I've been back for less than a week, and in that time I've already found myself at two of the sorts of formal wine evenings that you'll feel painfully out of place at without both a dinner jacket and a well-groomed moustache. As a scummy English tourist in possession of neither of these things, it was difficult to shake the feeling that people were judging me for actually drinking the wine on show. Given that most of the black-tie wearing Frenchmen around me were spending more time gazing thoughtfully at their glasses, only occasionally stopping to stick their nose in, take a sniff and nod approvingly, I can only assume I didn't get the memo.

That said, considering that my enduring memory of being back in England was being peer-pressured into downing a beer which my utterly hilarious friends had contaminated with vast quantities of congealed home-brand fake Baileys, the fact that I don't really fit in at classy wine-tasting evenings in le capital du vin du monde probably isn't a massive surprise. As a result, the transition back to Bordeaux life has definitely been a little jarring, a situation we tried to remedy by visiting a local tourist hotspot... L'EntrecĂ´te.

Take everything you know about French restaurants. The long and varied menus, the complex yet perfectly-prepared dishes and that certain je ne sais quoi that comes from their beautifully stubborn French pride in their own culinary identity. All that... forget it. L'EntrecĂ´te takes these traditions and stamps all over them like freshly-picked Merlot grapes. Having clearly realised that for many people ordering food in a restaurant comes down to 'how fast can I find a steak in this unnecessarily long list of meals,' they've decided to shorten their menu... to one item.
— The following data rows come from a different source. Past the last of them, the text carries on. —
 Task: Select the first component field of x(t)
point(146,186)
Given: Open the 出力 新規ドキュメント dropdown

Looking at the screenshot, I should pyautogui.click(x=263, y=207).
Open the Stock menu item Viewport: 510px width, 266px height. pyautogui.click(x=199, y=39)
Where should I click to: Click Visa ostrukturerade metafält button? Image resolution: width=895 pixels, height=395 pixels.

Which was an undeniable masterstroke, because it's now easily the most popular restaurant in the whole city. Whether it's purely down to the novelty of the one-item menu, or because their steaks are such works of culinary beauty, I don't know- I couldn't get in. When we tried to go and see for ourselves, there were people queueing to be seated all the way along the street in a line that looked well over an hour long. It's clear that their atypical business logic is working for them, which means that I'm not really in any position to point out that branding your house wine with Comic Sans isn't the most logical way to consolidate your position as Bordeaux's most exclusive eatery. But I'll point it out anyway.

Whatever works for them, I guess


Perhaps the most unusual evening of the week however came on Thursday, when I went out for a meal with the other teachers at my school. Despite the fact that all the other English teachers are young, friendly and really easy to get on with, I was still a little bit nervous beforehand. Mostly because it's always a bit unnerving trying to relax around your working superiors, but there was still a little voice in the back of my head left over from school days gone by reminding me that teachers are all terrifying and scary and that they cannot possibly have actual lives outside of the classroom.
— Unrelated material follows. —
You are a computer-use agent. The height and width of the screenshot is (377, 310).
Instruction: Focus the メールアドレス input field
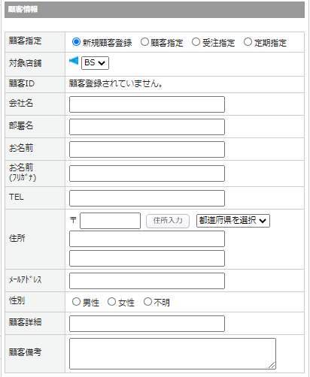(x=147, y=281)
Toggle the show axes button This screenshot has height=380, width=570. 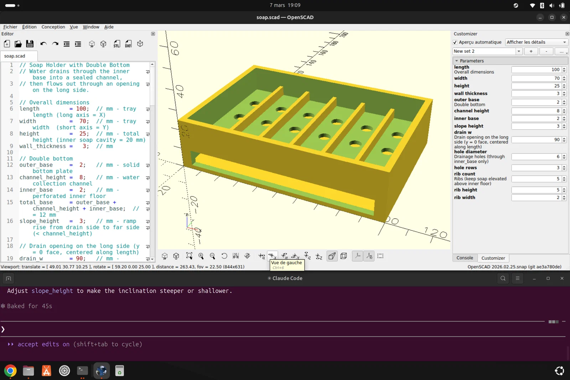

Thankfully, I was quickly proved wrong and had a fantastic evening over sangria and tapas. The food was pretty good- we got through multiple plates of calamari and some sort of delicious olive paste, while all trying to avoid an ominous-looking plate of potato chips in the middle of the table which had been drowned in the sort of spicy sauce that would probably blow your face off the rest of your head if you dared to try it without a large glass of water to hand. The best bit though was just relaxing and sharing stories of classroom nightmares and anecdotes from abroad- my personal favourite being someone who'd had so much difficulty understanding a student from Newcastle that she genuinely believed that 'Geordie' was a different language.

The evening also shed some light on one of the mysteries that has confused me every time I've ever come to France- why they feel the need to use such stupidly small glasses all the time. I've spent the last two months shopping around for pint glasses to no avail, and in this tapas bar we were presented with the most ridiculously-shaped glasses I have ever seen. They were about four times wider than they were tall, and looked far more like petri-dishes stolen from a school science lab somewhere than something you were actually meant to drink from. I eventually asked why exactly the French felt they needed such small glasses and why they didn't even fill them up properly, to which I got the response;

"Avoir peu dans le verre plus grand- c'est vraiment la classe, non?"  
(Having a little bit in a bigger glass- that's true class, isn't it?)

Considering that he said this just as I finally dared to try one of the terrifying spicy potato chips and had to clumsily refill my stupid petri-dish four times to get enough water to stop my throat burning up into an agonising chili-scented crisp, I'd say that no. No, it really, really isn't.